Evolutionary search over a million strategy configs, and the overfitting trap

A search space of half a million-plus configurations sounds like the kind of problem you throw compute at. It is not, and that is the whole point. The danger in a search this large is not that it fails to find a good-looking strategy. It is that it finds thousands of them, all of which are good-looking because they memorized the noise in your backtest. Everything I care about in this project is a defense against that specific failure.

I will say it plainly first: this is a research and backtesting harness. Past backtest performance does not predict future returns, the repo’s expected-results table is a design target for the search, not a track record, and nothing here is financial advice. With that out of the way, the engineering is genuinely interesting.

Representation: a strategy as a genome

For a genetic algorithm to work, a strategy has to be encoded as something you can mutate and recombine. Here the genome spans three categories of parameters: the model architecture (hidden size, layer count, attention heads, sequence length), the training recipe (learning rate, batch size, epochs, weight decay), and the trading logic itself (confidence threshold, stop-loss and take-profit in pips, position sizing).

Folding architecture, training, and strategy into one genome is the decision that makes this neural architecture search and strategy search at once. A mutation might widen the model, or it might tighten the confidence threshold, and the search treats both as the same kind of move.
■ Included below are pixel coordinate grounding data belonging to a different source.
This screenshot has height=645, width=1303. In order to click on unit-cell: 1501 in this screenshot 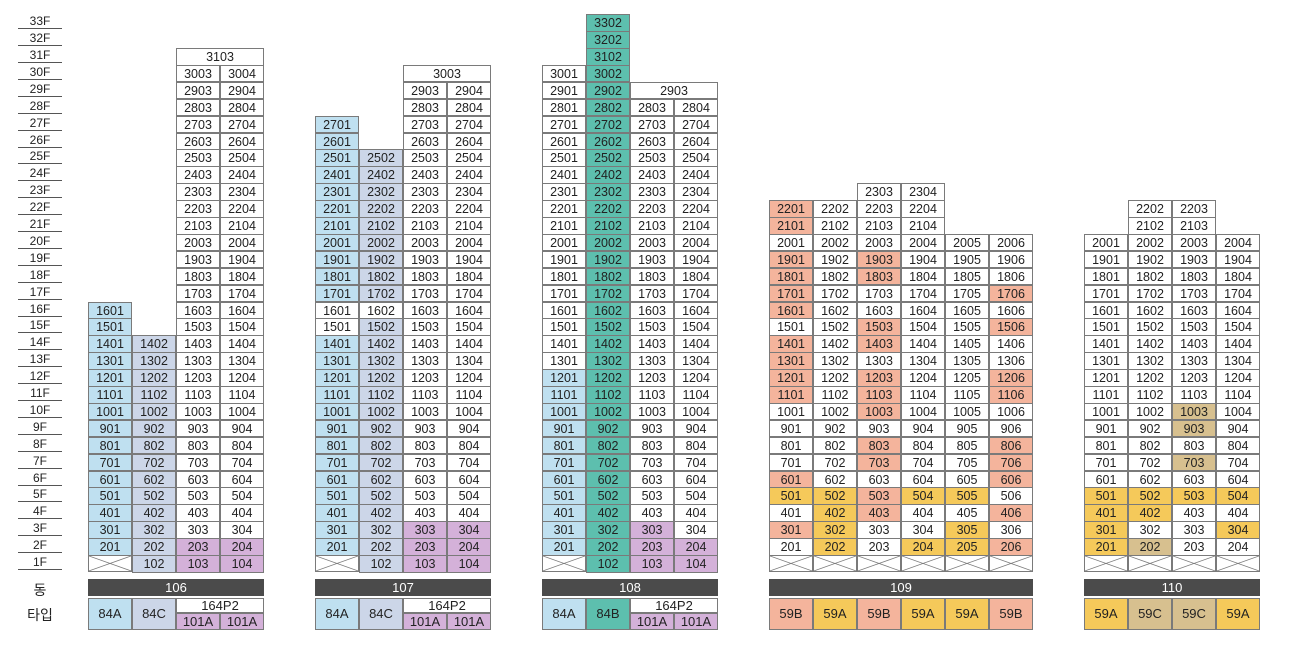, I will do `click(337, 327)`.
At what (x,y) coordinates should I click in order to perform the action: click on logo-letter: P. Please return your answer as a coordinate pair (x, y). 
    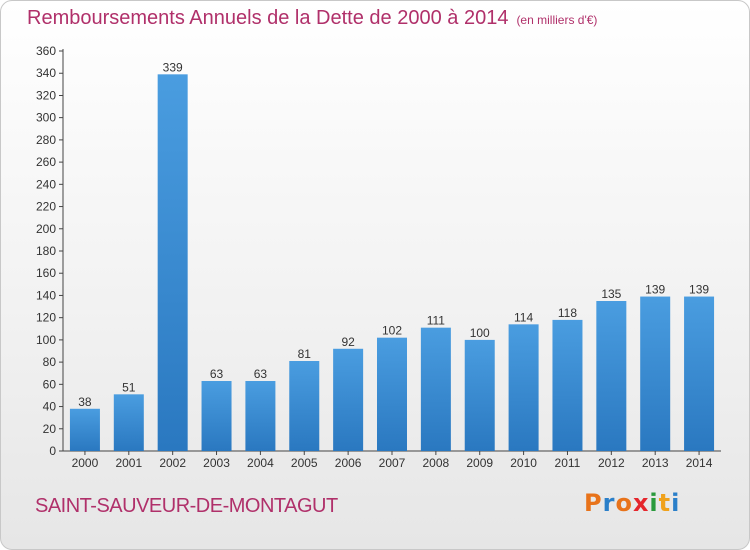
    Looking at the image, I should click on (594, 503).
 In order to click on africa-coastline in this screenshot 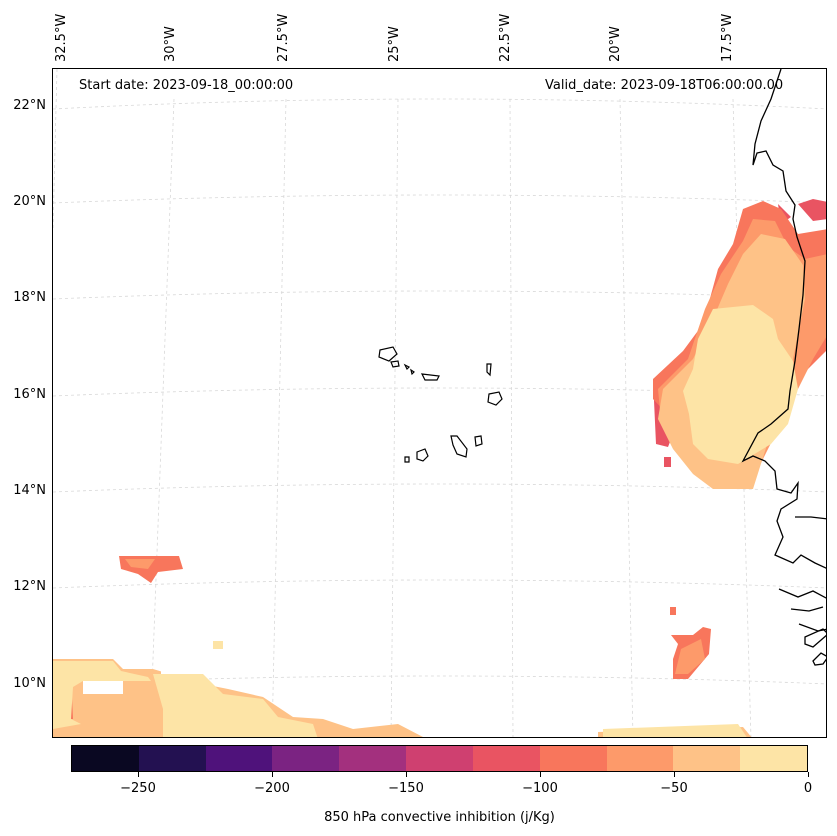, I will do `click(784, 368)`.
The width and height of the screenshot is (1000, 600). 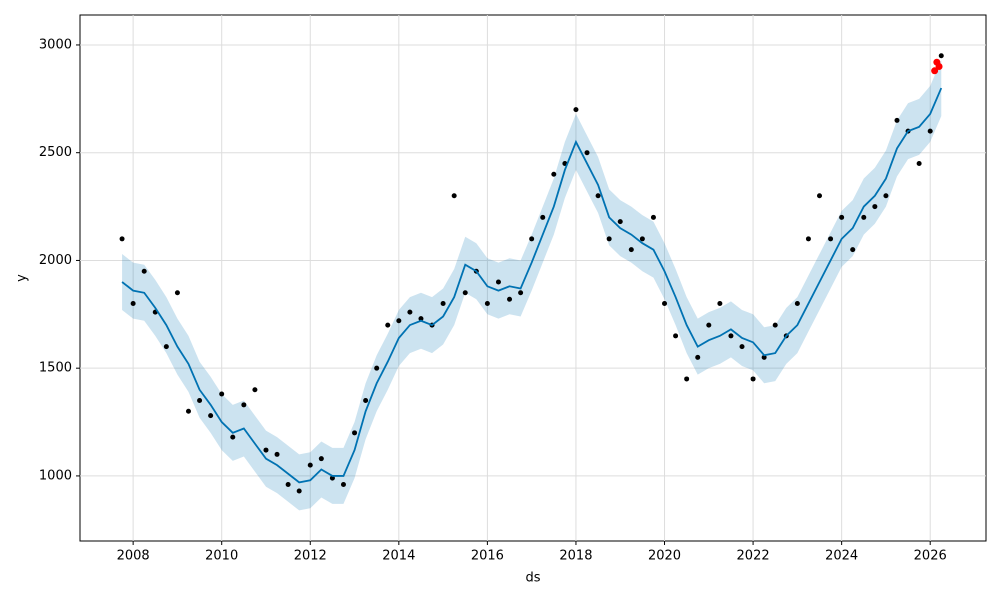 I want to click on x-tick-label: 2008, so click(x=134, y=556).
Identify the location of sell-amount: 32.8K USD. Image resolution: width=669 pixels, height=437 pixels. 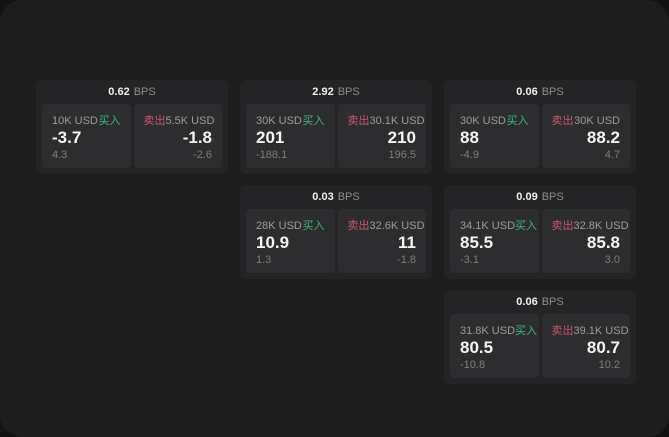
(601, 226).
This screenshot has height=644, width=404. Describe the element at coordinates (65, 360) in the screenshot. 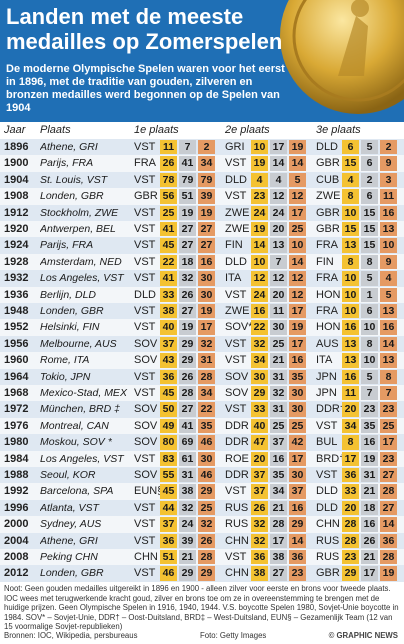

I see `host-city-label: Rome, ITA` at that location.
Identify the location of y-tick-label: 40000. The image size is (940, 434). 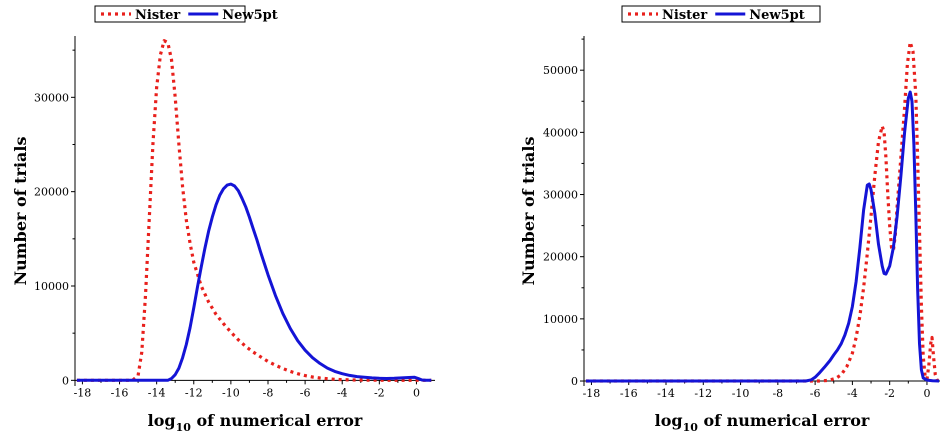
(560, 132).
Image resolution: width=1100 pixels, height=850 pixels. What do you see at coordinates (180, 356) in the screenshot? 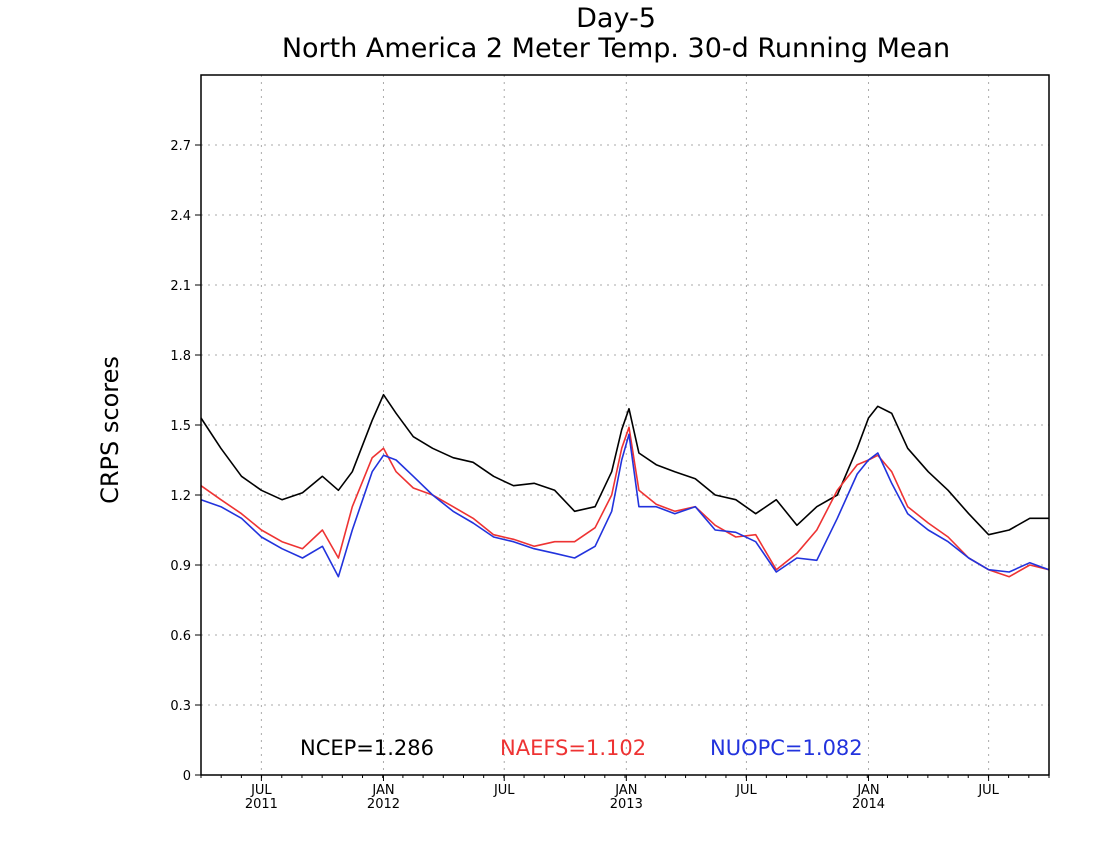
I see `y-tick-label: 1.8` at bounding box center [180, 356].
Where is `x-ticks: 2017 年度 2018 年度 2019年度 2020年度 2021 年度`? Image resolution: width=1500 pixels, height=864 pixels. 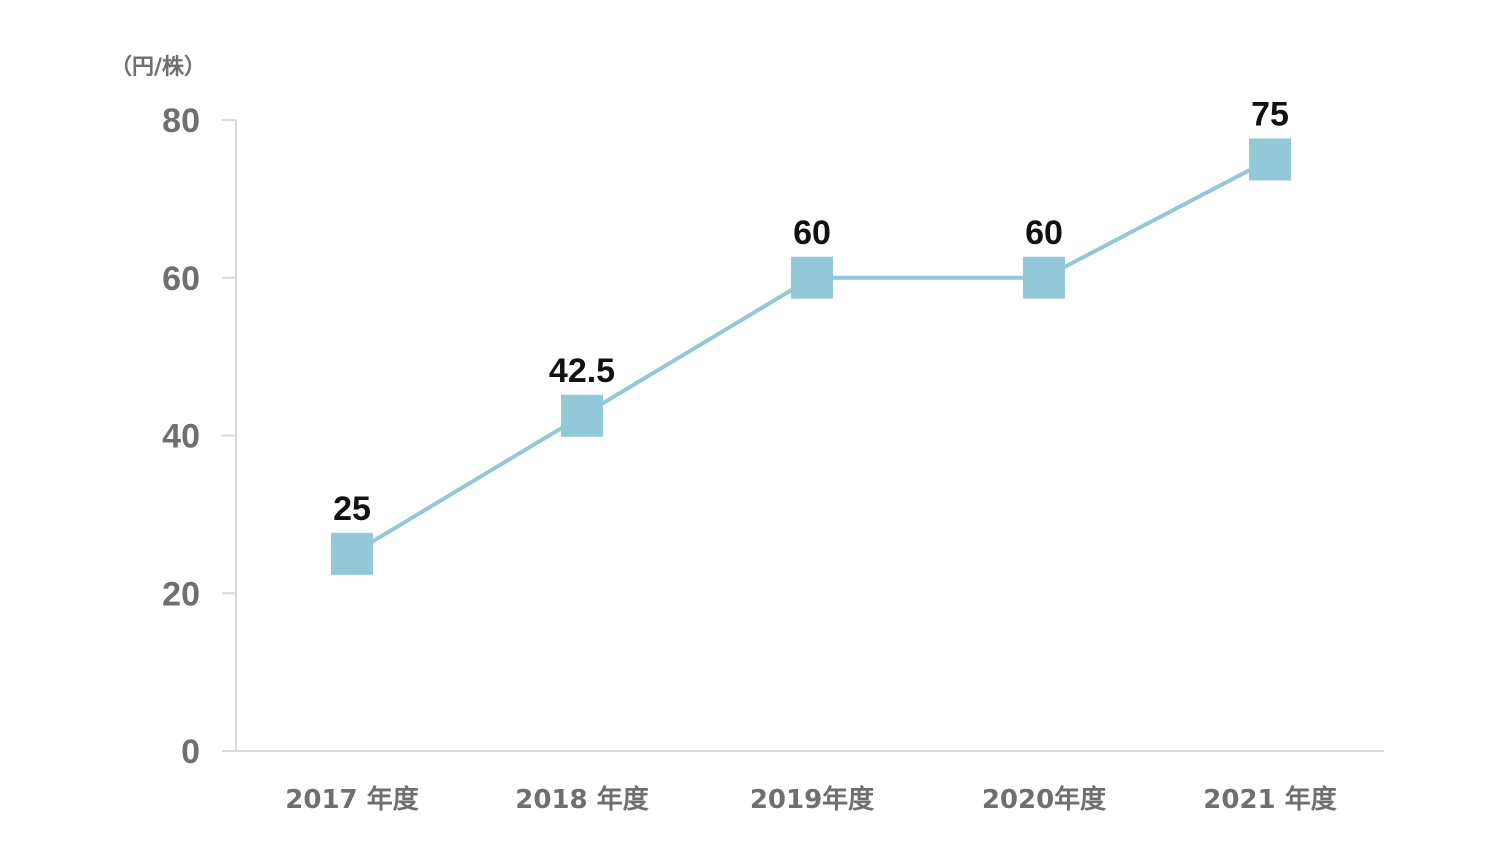
x-ticks: 2017 年度 2018 年度 2019年度 2020年度 2021 年度 is located at coordinates (810, 800).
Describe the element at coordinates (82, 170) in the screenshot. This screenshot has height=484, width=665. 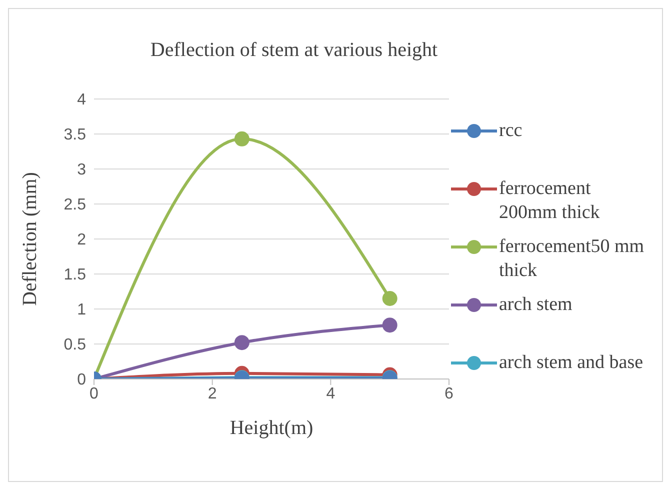
I see `y-tick-label: 3` at that location.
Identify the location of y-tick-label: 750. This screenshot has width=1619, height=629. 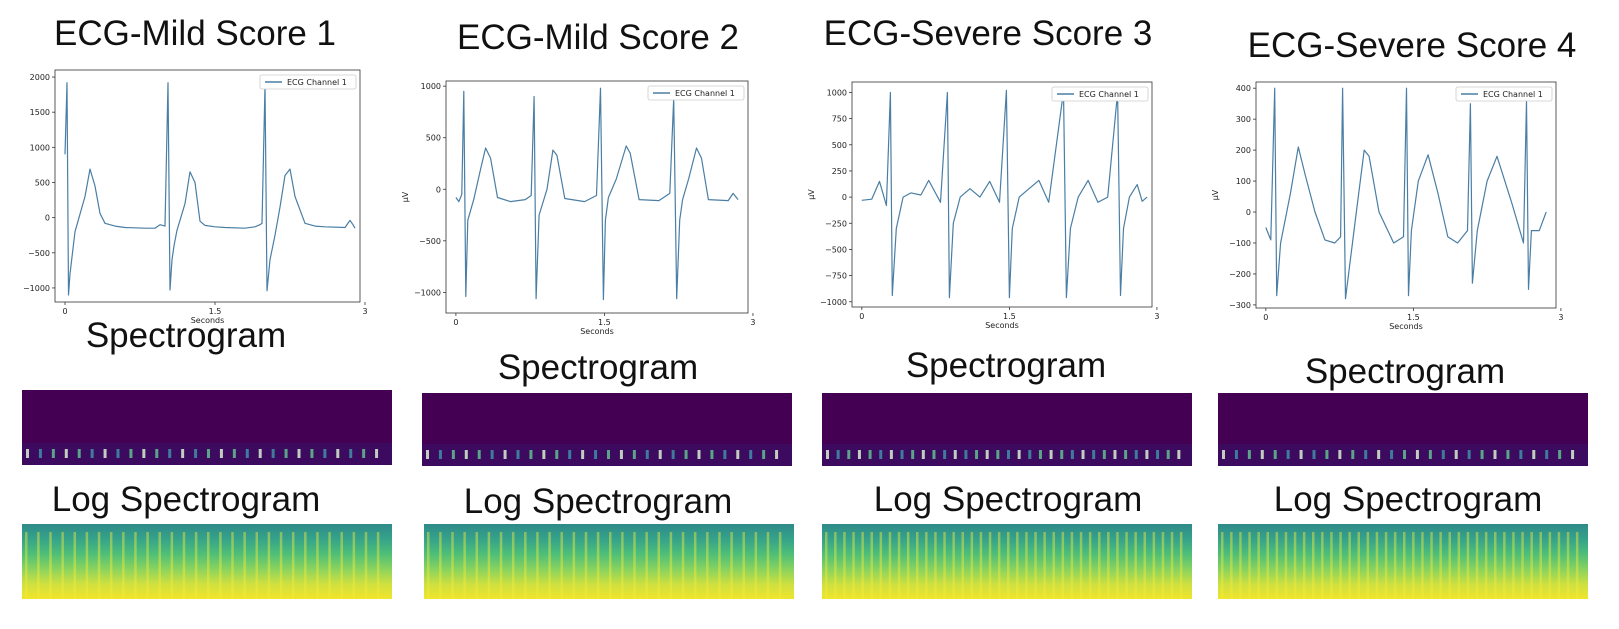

The cost is a brutal evaluation step: scoring one genome means training a transformer from scratch and then backtesting it. There is no cheap fitness proxy. That single fact dominates every other design choice, because it means you cannot afford to evaluate a candidate twice or waste evaluations on obvious duplicates.

Fitness: a composite, not a single number

The fitness function is a weighted blend, not raw return:

plaintext

Fitness = 0.4 * Sharpe + 0.3 * WinRate + 0.3 * (1 - MaxDrawdown)

Optimizing raw return is how you breed a population of strategies that bet the account on one lucky regime. Sharpe rewards return per unit of risk, win rate rewards consistency, and the drawdown term punishes the strategies that look great right up until the one month they blow up. Combining them means the search cannot win by being reckless in a way that happened to pay off in the sample. Tuning those three weights is tuning what kind of strategy survives, which is why they are configurable rather than baked in.

The validation is where the search stays honest

This is the part that matters most. Each candidate is not scored on the data it trained on. It is backtested on five held-out weeks deliberately drawn from different market regimes: the Covid crash of March 2020, the start of the Ukraine war in February 2022, summer chop in July 2021, fall volatility in October 2023, and a recent slice from June 2024.

The regime choice is the actual anti-overfitting mechanism, and it is more thoughtful than a random train/test split. A random split leaks regime: if calm 2021 data sits in both train and validation, a strategy that only works in calm markets scores well and you never find out it is fragile. By forcing every candidate to perform across a crash, a geopolitical shock, a quiet chop, a volatile autumn, and recent data, the fitness signal rewards strategies that generalize across conditions and starves the ones that fit a single market mood. A strategy that survives all five regimes is not guaranteed to be good, but a strategy that only survives one is reliably bad, and the validation set is built to expose exactly that.

Evolution mechanics, and why exploration is explicit

Each generation keeps the top quarter of the population, recombines and mutates to fill most of the rest, and reserves a slice for fresh random configurations. That last part is the easy thing to skip and the wrong thing to skip. Pure selection-plus-crossover converges fast onto whatever neighborhood the early generations happened to favor, and in a million-point space that neighborhood is almost certainly not where the good strategies are. Injecting random explorers every generation keeps a channel open to regions the population would otherwise never reach. It trades some short-term fitness for not getting permanently stuck.

The model architecture is almost incidental to all of this. Swap the transformer for something else and the hard problems are unchanged: represent the candidate so it can be evolved, score it so honesty beats luck, and validate it so the search cannot lie to you. Get those three right and the search is worth running. Get them wrong and a bigger model just overfits faster.